LRD guides and handbook November 2020

Tackling racism and inequality - a trade union guide

Chapter 1

Covid inequality

[ch 1: page 7]

The Covid-19 pandemic has, of course, had a major impact on everyone, but has thrown the economic race divide into sharp relief. Official statistics and surveys have shown that BAME people have suffered disproportionately from Covid-19 in terms of incidence and of serious illness and death.

This cannot be put down to some kind of predisposition to disease, according to analysis by the Runnymede Trust and Institute for Public Policy Research.

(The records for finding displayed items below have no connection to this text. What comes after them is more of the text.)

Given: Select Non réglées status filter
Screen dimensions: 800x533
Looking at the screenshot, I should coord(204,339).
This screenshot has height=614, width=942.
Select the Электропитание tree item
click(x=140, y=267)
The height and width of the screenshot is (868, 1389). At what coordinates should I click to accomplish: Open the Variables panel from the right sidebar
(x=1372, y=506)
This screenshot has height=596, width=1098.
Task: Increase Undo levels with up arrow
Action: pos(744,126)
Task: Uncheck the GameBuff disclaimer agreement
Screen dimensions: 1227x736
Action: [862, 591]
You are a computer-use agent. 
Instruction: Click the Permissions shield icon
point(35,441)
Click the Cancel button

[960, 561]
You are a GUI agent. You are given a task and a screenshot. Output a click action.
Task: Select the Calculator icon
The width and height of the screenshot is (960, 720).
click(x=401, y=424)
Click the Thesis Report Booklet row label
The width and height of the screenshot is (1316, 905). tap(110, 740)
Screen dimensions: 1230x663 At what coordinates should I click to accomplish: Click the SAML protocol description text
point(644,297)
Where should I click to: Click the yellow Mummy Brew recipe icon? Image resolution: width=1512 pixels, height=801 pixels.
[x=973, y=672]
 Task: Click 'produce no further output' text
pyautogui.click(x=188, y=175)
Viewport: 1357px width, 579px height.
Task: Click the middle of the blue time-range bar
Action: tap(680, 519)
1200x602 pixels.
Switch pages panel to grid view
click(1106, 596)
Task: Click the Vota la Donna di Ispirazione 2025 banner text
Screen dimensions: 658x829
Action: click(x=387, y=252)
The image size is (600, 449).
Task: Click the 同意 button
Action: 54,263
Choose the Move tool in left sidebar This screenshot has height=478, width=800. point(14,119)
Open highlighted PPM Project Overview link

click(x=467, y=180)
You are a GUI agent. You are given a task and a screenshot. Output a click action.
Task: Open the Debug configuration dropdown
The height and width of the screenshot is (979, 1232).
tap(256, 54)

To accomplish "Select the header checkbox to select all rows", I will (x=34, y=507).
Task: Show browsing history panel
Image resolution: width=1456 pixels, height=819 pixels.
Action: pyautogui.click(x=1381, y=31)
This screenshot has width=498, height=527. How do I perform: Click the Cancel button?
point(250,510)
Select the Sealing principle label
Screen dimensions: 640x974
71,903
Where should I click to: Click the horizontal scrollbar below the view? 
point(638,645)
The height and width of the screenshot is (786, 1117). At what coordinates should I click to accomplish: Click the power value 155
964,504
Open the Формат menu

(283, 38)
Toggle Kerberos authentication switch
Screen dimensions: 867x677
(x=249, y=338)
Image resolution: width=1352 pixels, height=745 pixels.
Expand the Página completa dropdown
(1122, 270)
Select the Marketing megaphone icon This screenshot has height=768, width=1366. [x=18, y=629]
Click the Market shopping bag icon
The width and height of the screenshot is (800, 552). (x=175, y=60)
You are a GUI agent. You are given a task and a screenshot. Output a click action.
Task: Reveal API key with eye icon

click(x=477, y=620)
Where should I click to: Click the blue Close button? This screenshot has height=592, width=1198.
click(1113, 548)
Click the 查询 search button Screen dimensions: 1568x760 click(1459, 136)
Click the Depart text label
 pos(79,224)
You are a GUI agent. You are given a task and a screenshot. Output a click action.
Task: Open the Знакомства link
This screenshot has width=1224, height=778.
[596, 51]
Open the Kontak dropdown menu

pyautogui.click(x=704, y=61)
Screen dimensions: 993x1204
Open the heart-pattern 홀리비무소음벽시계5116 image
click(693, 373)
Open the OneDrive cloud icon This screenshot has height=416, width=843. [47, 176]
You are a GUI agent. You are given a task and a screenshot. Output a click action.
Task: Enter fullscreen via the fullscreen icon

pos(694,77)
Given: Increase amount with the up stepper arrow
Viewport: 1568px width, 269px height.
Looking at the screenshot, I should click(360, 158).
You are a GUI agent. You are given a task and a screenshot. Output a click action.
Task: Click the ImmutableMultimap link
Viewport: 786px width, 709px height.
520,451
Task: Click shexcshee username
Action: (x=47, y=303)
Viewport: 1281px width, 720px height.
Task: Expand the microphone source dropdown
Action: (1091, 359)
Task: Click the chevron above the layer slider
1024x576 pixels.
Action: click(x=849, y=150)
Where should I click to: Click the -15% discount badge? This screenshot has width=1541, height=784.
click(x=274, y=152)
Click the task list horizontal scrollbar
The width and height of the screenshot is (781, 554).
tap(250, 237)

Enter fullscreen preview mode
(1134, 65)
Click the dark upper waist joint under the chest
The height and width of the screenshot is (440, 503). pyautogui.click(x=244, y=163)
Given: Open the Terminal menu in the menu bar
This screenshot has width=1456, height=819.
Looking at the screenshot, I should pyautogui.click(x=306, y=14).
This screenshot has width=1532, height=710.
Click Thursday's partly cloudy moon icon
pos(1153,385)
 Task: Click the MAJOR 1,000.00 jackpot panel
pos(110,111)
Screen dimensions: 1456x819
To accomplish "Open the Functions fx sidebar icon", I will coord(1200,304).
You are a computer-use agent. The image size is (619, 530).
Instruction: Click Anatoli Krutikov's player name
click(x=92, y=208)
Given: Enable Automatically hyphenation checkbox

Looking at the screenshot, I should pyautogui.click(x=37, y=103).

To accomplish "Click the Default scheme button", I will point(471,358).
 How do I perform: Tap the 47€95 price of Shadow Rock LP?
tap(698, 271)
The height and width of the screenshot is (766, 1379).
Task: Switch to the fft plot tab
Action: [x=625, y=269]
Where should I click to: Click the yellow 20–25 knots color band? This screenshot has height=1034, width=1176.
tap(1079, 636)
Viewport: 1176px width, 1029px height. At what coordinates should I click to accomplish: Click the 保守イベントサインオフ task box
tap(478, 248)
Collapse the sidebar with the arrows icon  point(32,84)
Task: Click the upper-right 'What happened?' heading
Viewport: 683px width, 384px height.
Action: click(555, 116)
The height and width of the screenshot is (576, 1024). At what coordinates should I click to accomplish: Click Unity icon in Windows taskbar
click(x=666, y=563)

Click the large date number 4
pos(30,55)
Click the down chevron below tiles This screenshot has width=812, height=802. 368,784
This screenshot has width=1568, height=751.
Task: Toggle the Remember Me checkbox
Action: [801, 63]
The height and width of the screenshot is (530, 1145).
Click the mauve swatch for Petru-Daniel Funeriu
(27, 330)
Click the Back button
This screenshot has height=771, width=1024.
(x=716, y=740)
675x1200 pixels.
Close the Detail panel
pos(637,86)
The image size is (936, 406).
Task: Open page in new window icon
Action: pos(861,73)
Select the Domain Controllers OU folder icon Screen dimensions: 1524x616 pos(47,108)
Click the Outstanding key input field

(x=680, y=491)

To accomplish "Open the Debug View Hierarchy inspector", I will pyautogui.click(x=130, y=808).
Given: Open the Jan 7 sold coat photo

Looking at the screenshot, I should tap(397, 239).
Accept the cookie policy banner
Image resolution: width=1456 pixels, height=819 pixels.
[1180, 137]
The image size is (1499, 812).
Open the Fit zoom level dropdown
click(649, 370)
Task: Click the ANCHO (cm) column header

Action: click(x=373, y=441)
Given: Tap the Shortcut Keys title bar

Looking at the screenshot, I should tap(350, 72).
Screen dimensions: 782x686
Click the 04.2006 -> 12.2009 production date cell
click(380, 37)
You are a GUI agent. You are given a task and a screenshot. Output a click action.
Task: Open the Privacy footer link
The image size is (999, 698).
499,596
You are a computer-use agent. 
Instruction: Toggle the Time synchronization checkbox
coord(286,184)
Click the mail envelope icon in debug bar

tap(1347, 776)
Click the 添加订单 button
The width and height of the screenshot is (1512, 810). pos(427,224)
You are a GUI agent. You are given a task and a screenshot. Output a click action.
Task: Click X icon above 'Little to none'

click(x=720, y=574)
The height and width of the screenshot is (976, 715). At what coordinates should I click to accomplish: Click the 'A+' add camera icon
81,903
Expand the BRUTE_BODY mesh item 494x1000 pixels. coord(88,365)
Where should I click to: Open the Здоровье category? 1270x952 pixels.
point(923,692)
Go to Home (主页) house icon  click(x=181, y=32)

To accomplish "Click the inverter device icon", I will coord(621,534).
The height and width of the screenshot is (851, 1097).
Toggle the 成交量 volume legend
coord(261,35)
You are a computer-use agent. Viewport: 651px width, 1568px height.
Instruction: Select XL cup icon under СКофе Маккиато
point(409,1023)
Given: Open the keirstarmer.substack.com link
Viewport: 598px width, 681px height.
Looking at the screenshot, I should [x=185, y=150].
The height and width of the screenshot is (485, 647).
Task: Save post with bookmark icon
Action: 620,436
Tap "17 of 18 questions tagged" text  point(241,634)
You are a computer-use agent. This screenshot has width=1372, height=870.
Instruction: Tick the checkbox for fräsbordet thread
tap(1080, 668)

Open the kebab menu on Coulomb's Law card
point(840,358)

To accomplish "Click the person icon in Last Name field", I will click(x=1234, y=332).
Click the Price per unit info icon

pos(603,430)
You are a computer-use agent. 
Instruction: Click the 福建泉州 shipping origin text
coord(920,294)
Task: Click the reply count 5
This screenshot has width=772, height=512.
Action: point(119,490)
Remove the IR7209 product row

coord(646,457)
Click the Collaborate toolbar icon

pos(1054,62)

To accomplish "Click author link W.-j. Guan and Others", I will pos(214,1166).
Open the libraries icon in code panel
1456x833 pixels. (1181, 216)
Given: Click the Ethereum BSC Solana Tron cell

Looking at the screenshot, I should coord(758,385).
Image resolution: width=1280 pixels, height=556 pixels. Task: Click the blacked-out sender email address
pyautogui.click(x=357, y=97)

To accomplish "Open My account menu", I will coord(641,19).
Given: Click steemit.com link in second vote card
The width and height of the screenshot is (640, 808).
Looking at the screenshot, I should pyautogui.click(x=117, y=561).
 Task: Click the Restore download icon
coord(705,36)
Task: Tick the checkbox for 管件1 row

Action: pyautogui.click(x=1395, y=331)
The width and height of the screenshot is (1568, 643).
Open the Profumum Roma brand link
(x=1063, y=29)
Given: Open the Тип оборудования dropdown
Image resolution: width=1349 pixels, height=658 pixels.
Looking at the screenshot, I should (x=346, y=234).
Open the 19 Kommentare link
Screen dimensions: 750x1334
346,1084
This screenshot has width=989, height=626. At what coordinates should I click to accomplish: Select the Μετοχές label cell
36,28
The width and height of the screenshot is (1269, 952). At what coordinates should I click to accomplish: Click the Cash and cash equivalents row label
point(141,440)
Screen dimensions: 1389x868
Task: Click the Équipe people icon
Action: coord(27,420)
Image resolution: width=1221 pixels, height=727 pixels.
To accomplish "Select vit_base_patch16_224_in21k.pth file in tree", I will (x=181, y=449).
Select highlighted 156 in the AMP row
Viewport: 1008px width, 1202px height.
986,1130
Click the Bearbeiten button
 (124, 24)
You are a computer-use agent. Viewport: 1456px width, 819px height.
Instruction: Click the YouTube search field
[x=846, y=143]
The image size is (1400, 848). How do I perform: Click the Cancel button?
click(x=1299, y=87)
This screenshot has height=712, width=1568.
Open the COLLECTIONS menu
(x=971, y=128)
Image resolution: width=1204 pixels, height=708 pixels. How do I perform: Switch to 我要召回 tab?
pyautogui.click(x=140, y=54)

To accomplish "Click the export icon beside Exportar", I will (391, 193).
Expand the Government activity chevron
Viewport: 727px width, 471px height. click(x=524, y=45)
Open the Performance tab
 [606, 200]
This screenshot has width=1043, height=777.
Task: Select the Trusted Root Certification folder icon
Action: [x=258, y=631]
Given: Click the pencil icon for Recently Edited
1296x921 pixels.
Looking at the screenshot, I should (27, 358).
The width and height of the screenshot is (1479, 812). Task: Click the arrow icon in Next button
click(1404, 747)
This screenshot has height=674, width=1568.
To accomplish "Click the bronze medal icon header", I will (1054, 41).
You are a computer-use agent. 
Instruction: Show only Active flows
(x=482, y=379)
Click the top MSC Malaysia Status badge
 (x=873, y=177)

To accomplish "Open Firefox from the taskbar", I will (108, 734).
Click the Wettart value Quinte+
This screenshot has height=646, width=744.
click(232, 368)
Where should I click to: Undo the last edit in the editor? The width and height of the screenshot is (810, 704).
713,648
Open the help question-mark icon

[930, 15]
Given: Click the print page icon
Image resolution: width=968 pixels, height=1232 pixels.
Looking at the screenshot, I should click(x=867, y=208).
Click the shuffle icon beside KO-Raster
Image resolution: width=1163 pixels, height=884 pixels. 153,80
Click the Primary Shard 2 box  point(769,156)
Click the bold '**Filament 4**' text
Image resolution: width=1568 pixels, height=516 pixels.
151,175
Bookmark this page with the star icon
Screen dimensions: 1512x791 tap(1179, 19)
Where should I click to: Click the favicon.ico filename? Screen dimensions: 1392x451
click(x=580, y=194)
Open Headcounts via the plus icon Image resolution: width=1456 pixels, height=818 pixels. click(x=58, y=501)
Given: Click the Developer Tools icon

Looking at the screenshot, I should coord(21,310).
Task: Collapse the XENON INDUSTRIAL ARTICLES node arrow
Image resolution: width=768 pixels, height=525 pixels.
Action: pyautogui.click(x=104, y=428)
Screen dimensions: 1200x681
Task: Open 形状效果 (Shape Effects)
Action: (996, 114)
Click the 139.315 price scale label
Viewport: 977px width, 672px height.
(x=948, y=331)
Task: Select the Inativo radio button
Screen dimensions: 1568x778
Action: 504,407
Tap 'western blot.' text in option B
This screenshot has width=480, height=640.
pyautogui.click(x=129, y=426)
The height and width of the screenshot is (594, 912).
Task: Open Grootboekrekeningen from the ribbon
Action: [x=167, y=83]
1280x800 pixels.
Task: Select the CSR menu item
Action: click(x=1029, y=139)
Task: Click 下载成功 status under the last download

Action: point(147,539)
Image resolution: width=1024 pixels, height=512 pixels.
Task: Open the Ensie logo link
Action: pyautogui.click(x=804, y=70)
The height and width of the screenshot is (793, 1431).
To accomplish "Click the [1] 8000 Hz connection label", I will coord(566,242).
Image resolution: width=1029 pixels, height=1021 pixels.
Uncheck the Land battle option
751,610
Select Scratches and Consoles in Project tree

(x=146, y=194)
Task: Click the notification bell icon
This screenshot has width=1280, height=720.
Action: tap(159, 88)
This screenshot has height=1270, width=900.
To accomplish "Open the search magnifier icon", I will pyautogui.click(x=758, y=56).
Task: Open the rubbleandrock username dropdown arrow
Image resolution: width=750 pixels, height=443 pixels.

This made clear that co-morbid diseases such as heart disease, lung disease and diabetes cannot explain the inequality, noting that “there is no genetic basis for race or ethnicity.”

Health agency Public Health England (due to be replaced by a new body called the National Institute for Health Protection) has shown that the higher incidence and severity of Covid among BAME people is partly because they work disproportionately in occupations with high risk of exposure.

The TUC emphasises the higher levels of job insecurity among BAME workers (see above), which makes it harder for them to, for example, take time off work to shield or to insist on safe work with adequate protection. Its research also suggests that, even within the same workplace, BAME staff have less secure access to personal protective equipment and many feel they are being pushed into the higher risk roles or areas.

Covid inequalities and how to address them are looked at in more detail in Chapter 7.